:: Information provided ::
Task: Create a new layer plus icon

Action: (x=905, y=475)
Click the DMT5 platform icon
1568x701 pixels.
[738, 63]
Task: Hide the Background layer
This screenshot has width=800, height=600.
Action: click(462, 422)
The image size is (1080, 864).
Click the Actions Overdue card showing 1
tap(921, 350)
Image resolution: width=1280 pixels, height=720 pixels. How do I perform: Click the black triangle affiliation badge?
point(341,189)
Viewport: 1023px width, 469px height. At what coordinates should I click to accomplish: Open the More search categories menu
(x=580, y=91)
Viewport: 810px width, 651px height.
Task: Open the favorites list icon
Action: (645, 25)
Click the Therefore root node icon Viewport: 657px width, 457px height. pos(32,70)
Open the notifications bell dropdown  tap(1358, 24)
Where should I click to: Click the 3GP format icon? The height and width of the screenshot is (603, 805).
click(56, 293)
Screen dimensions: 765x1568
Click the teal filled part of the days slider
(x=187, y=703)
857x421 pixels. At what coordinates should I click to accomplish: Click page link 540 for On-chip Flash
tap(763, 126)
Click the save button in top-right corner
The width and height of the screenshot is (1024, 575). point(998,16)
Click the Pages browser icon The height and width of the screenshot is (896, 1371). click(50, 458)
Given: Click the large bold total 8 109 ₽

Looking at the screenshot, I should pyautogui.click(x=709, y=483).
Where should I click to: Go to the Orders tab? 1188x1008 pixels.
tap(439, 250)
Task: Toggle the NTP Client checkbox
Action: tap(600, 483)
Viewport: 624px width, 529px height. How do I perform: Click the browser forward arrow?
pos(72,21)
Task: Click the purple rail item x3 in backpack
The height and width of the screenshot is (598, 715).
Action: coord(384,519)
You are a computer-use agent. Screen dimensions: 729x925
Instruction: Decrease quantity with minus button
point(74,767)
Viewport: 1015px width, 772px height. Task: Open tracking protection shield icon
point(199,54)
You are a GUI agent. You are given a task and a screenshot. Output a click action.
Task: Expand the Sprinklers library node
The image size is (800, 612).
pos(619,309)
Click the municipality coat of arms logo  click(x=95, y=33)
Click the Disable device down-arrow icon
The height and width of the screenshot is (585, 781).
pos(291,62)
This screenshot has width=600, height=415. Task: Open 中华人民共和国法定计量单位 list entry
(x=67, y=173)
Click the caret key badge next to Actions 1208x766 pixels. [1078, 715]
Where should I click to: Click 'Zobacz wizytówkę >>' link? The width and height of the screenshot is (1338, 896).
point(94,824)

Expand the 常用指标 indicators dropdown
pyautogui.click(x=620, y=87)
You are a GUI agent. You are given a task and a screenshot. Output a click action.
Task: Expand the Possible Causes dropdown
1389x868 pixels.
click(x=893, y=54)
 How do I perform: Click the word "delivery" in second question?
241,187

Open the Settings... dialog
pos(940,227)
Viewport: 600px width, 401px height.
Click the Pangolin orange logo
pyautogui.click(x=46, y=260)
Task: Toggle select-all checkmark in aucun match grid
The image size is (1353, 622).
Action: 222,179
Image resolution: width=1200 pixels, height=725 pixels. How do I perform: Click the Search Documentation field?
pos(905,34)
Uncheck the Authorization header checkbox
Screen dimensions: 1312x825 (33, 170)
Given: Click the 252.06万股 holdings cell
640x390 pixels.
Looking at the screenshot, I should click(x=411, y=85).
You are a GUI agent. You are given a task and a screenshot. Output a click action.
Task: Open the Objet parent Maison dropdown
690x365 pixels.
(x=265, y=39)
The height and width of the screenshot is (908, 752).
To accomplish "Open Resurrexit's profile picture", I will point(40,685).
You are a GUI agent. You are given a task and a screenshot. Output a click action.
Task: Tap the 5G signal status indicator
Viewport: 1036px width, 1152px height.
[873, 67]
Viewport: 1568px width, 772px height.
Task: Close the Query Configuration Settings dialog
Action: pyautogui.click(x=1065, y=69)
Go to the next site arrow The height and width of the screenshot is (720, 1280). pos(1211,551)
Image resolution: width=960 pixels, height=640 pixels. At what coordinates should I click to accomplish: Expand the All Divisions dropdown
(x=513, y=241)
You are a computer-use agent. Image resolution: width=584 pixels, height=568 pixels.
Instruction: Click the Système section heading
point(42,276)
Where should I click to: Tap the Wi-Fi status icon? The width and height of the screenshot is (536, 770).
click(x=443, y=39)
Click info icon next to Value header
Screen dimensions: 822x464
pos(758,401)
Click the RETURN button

:: Instructions for the task ::
Scan the lines above for the word "computer", then copy each line that has it.

:: Written solution ::
You are a computer-use agent. Screen dimensions: 729x925
You are a computer-use agent. Image resolution: width=584 pixels, height=568 pixels.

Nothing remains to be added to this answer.